Ma non è solo una questione di tattica parlamentare. Alla prova dei fatti, anche la strategia elettorale dei socialdemocratici americani ha mostrato debolezze di fondo. Le uniche vittorie di rilievo sono arrivate in circoscrizioni già saldamente democratiche, dove candidati centristi deboli o screditati si sono fatti prendere alla sprovvista nelle primarie. Quando invece l’establishment del Partito democratico si è mobilitato per tenere posizioni strategicamente o simbolicamente importanti, è sempre riuscito a sconfiggere i candidati più radicali – come fece Biden contro Sanders durante le primarie presidenziali o, più recentemente, il sindaco di Buffalo, vincendo le municipali da indipendente contro la candidata socialdemocratica che lo aveva sconfitto alle primarie del partito.

La scommessa di questa parte politica era, e rimane, di puntare su un elettorato che tradizionalmente vota poco: i giovani, soprattutto quelli con un alto tasso di educazione nelle zone urbane, e le minoranze etniche. Ma senza una reale struttura organizzativa capillare sul territorio, né un linguaggio capace di parlare alle classi lavoratrici in generale, non sono riusciti a fare brecce significative nell’astensionismo. Né si può dar per scontato che gli elettori di centro voterebbero per un socialista contro i repubblicani in una sfida diretta che per ora non si è ancora materializzata.

Perfino tra le minoranze etniche, soprattutto nelle zone peri-urbane e rurali, rimane una forte riserva di conservatorismo culturale che la sinistra americana ha sottovalutato. Ad esempio, in molte delle circoscrizioni a forte concentrazione ispano-americana del Texas, della Florida e dell’Arizona – dove Sanders aveva fatto bene contro Biden durante le primarie presidenziali del 2020 – Trump ha poi vinto con larghe maggioranze nello scontro con Biden.

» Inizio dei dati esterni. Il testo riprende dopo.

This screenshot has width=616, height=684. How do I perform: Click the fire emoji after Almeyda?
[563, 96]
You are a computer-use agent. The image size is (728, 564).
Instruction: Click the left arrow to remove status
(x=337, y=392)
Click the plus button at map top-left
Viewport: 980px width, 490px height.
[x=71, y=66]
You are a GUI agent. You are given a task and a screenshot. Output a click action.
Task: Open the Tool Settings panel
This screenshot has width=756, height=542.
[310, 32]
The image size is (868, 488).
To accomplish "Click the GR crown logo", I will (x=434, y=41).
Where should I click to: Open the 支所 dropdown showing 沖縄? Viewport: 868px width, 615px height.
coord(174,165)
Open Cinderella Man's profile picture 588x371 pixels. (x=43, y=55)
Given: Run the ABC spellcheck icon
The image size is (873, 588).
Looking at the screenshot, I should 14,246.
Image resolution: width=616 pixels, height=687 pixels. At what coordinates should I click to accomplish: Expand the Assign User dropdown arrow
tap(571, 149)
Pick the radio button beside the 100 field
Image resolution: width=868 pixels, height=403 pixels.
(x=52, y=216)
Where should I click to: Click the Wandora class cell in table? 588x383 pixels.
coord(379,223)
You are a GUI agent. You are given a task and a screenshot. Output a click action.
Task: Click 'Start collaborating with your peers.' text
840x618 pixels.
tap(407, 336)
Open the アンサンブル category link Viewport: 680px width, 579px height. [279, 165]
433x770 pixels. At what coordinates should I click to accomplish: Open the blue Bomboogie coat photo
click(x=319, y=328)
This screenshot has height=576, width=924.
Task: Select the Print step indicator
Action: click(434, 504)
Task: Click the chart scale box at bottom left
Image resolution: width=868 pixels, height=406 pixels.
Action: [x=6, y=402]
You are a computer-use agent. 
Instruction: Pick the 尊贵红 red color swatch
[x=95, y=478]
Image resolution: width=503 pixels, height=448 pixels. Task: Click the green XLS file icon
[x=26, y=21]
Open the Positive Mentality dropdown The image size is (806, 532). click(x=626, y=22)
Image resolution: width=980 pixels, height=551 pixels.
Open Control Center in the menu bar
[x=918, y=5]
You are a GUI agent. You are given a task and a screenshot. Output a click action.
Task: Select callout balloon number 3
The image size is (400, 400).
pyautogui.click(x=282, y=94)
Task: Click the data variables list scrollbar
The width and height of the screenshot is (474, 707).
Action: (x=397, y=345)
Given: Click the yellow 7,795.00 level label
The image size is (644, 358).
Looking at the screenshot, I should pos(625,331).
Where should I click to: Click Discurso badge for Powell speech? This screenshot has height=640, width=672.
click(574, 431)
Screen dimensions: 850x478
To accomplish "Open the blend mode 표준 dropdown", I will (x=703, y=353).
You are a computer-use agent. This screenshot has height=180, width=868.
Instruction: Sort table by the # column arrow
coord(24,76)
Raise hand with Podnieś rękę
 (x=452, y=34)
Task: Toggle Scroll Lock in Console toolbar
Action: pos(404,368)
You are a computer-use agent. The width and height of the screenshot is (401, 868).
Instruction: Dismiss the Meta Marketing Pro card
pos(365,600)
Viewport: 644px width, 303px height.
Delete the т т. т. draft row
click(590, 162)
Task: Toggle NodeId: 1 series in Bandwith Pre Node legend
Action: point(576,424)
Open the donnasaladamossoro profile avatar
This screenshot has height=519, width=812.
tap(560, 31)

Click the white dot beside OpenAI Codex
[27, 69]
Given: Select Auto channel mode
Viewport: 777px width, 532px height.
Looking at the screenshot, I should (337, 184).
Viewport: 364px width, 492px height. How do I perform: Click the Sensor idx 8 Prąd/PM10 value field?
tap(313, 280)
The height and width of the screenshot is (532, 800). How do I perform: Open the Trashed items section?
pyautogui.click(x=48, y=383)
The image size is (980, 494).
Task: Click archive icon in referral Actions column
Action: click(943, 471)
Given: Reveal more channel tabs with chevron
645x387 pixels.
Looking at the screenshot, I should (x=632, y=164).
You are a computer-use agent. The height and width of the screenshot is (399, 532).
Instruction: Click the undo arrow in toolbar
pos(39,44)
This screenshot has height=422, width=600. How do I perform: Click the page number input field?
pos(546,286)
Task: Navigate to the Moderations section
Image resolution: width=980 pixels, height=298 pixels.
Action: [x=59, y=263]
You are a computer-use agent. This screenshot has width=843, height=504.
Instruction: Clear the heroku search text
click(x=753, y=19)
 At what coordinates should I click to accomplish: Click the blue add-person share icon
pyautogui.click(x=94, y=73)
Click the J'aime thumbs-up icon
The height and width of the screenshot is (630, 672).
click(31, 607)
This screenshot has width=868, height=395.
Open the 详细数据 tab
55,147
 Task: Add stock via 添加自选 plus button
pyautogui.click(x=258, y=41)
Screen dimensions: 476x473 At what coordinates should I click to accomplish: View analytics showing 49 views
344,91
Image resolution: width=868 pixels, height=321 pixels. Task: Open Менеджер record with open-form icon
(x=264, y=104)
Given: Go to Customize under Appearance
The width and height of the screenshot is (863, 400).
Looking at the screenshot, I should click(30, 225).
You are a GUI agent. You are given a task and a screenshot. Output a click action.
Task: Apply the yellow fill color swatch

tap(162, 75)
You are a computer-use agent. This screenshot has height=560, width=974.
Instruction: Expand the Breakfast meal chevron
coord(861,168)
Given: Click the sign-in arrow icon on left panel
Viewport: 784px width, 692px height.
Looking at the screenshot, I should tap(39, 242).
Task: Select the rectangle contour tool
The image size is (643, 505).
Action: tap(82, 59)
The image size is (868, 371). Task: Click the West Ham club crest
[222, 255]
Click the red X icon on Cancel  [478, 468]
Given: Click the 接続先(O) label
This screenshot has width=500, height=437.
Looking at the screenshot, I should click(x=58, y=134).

Pensare che le minoranze etniche votino automaticamente “a sinistra” per il semplice fatto che la destra repubblicana cavalca posizioni restrittive sul tema dell’immigrazione è un’ingenuità che non tiene conto né di quali sono gli strati sociali più direttamente toccati dagli effetti dell’immigrazione sul mercato del lavoro, né dell’importanza della religione – e delle culture wars in generale – per questa parte dell’elettorato.

Cambiamento strutturale

Sarebbe tuttavia presto per decretare il tramonto definitivo della sinistra socialdemocratica statunitense. La forza politica che si è cristallizzata intorno alle campagne presidenziali di Bernie Sanders, e di cui Alexandria Ocasio Cortez, insieme ai vari altri membri della Squad, sono ormai, bene o male, alla guida rimane capace di una mobilitazione sociale straordinaria. Fenomeni di protesta come #MeToo e #BlackLivesMatter testimoniano della sua grande influenza culturale e mediatica, mentre proposte di legge come Medicare for all e il Green new deal continuano a riscuotere largo consenso nei sondaggi – ben oltre i recenti risultati elettorali di questa parte politica.

La prospettiva più realistica – forse non molto attraente per chi sperava di fare la rivoluzione dalla Casa Bianca già nel 2020 – è la consolidazione di un nucleo parlamentare e locale, minoritario all’interno del Partito democratico, ma non per questo completamente ininfluente. Scegliendo le proprie battaglie, i socialdemocratici statunitensi possono ancora pesare sull’orientamento complessivo del partito di cui sono costretti a far parte, specialmente considerati i margini strettissimi che rimangono per mantenere il controllo del Congresso alle prossime elezioni.

Più a lungo termine, il progetto di un cambiamento strutturale nelle politiche socio-economiche, ambientali ed estere del paese dipenderà dalla capacità di costruire pazientemente su questo nucleo, espandendone i consensi al di là della base elettorale già acquisita. Visto il progetto di cui si parla, sembra difficile che questo possa accadere senza un messaggio politico più esplicitamente universalista, che parli alle classi popolari in generale, invece che far leva su questioni identitarie e culturali, care alle élite urbane, ma deboli sul piano dell’elettorato nazionale.